---------- Extract to read

I can't comment on the food, but with regards to weight, 36 sounds about right. My girl was on the smaller end of standard poodles, and her adult weight was just about 45. She weighed in at about 31 pounds at 6 months. So, 36 seems right on target.


----------



## CharismaticMillie (Jun 16, 2010)

Coldbrew said:


> I feed my dogs (8 month old spoo and 7.5 month old standard-size doodle) EVO.
> I switched fairly recently (within the last month, I think) from a combination of Fromm and 4Health Grain Free.
> 
> I was initially worried about the calcium, but I've been tracking their growth in an excel spreadsheet since they were 8 and 10 weeks old, so I was nearly certain their major growing had stopped, so the risks that higher calcium posed were pretty much negated.
> ...


Weight really varies so much by build! I have a 2 year old poodle bitch who is 37 lbs. and her litter made, a dog, who is 54 lbs (and was 30ish lbs at 6 months). So probably it's normal, but what it tells you is that you're going to most likely have an adult who is 50+ lbs, in which case I'd want to be feeding a lower calcium food.

The calcium level is higher than I would feed a growing standard poodle puppy. I'd want to wait until at least 12 months to feed that level of calcium, personally.


----------

--------------------
---------- Raw data

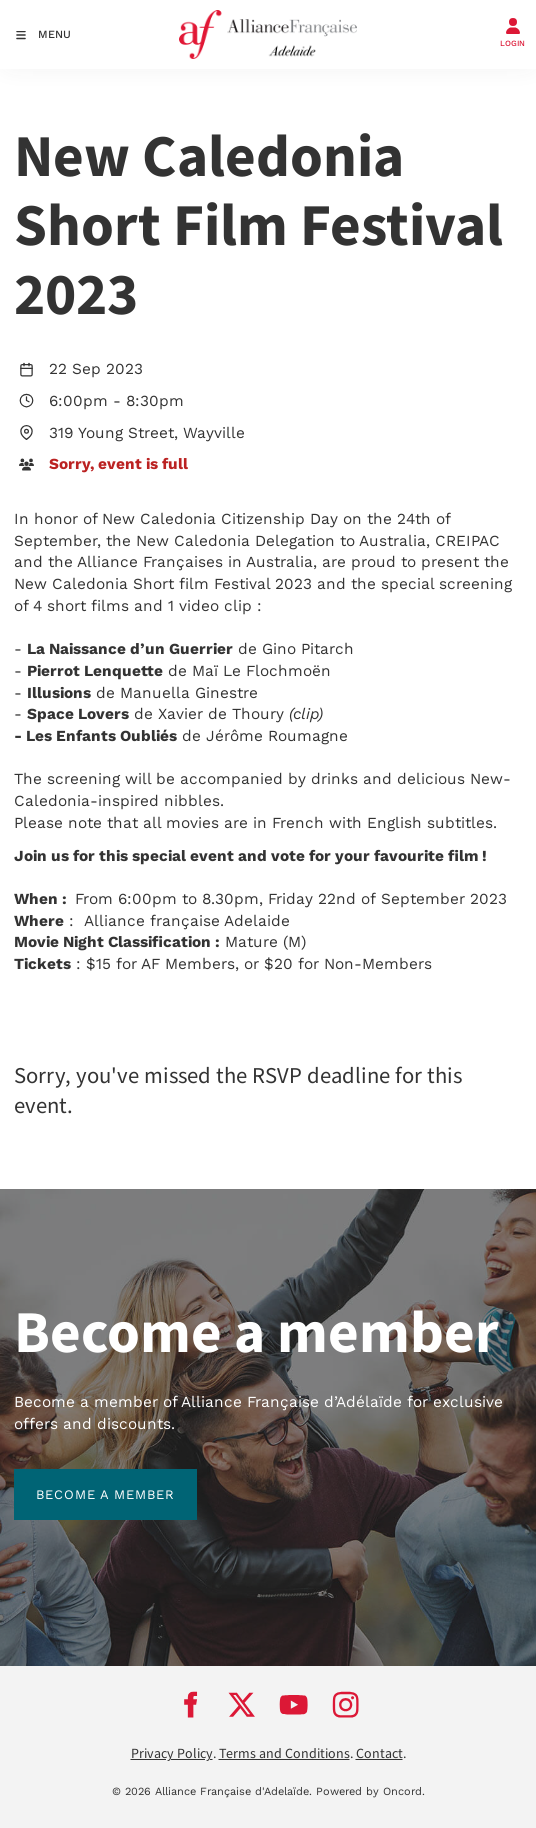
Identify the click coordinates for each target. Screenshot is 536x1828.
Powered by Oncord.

--------------------

Exercise details>
Copy the passage from the poodle forum thread word for word, starting at "I can't comment" and ending at "right on target.". The material isn't needed here.

Written response>
I can't comment on the food, but with regards to weight, 36 sounds about right. My girl was on the smaller end of standard poodles, and her adult weight was just about 45. She weighed in at about 31 pounds at 6 months. So, 36 seems right on target.